My understanding of getting your boat licensed is that the boat itself is licensed not the motor. You do this by going to a Parks and Wildlife office and getting one. You will then have to either paint the registration letters on your boat or make a plaque with them and hang it off your frame (the prefered way IMHO). Rafts can be a bit hard since they don't have serial numbers that are recognizable by the Parks and Wildlife people so they may have to give you a new number or something. 

The only stretch I've used a motor on was Desolation, and they couldn't give a crap. I didn't know about the registration the first time and they "looked the other way" and I was a dumbass and forgot my paperwork the second time and they did it again.

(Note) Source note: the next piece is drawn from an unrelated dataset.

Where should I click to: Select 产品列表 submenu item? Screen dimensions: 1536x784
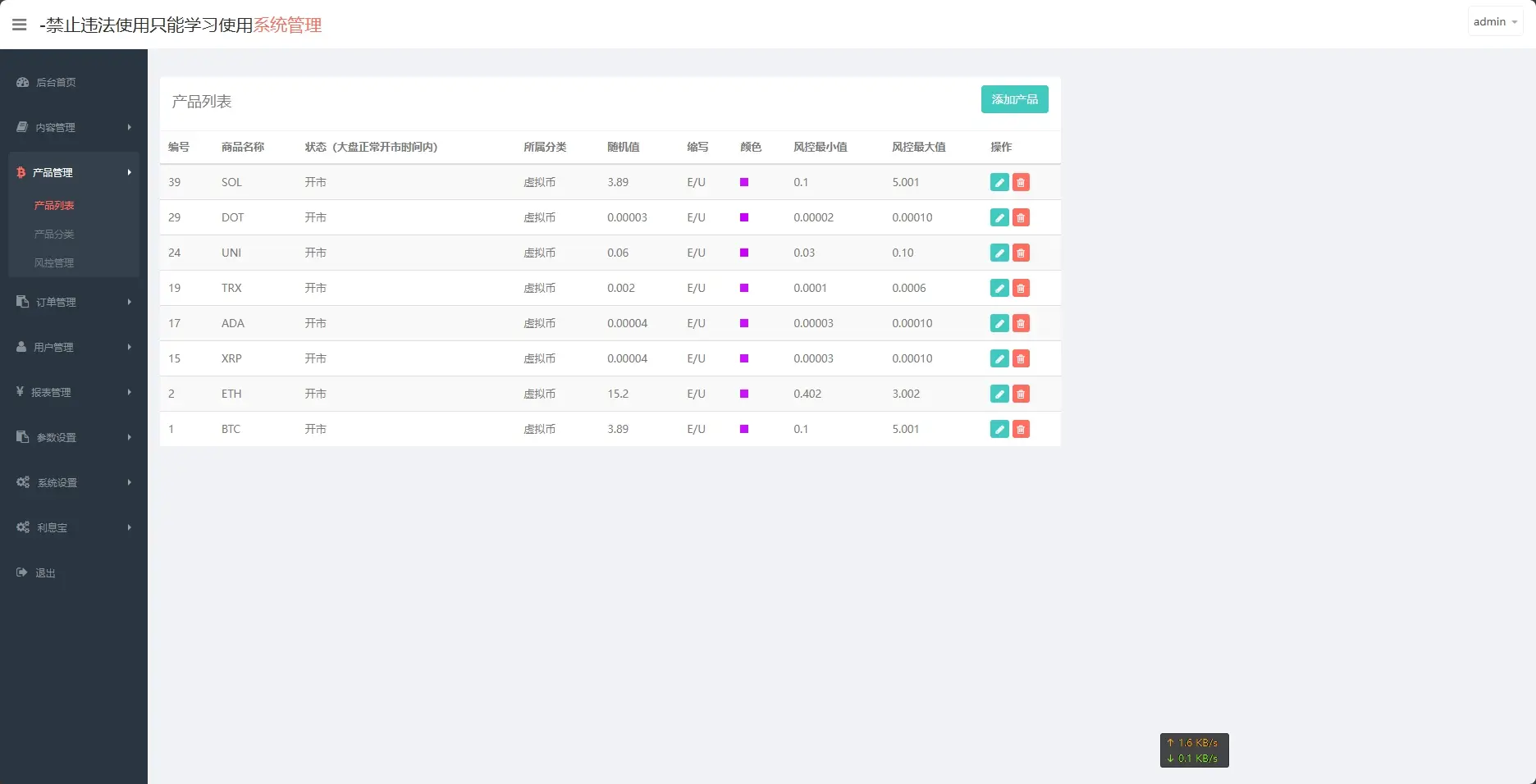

Since Cataract spits out onto Lake Powell, it may be a bigger deal if you get caught without the registration. Just so you know, there is current all the way to Hite the last I checked, so a motor isn't strictly needed for after the rapids. It will probably make for faster travel on the flatwater above the confluence and will certainly expedite getting out of the canyon if that is what you want, but it isn't strictly needed to run Cataract anymore.


----------



## Skyman (Jun 26, 2006)

I had the same issue. I just bought a used 5HP Honda. Do I need to register the boat now? WTF? Launching next week on Cataract.


----------



## Electric-Mayhem (Jan 19, 2004)

Yep...to not get in trouble you need to register your boat. You could risk it and not do so but if a Ranger takes issue he could give you a fine. I can't say what they'll do on Cataract.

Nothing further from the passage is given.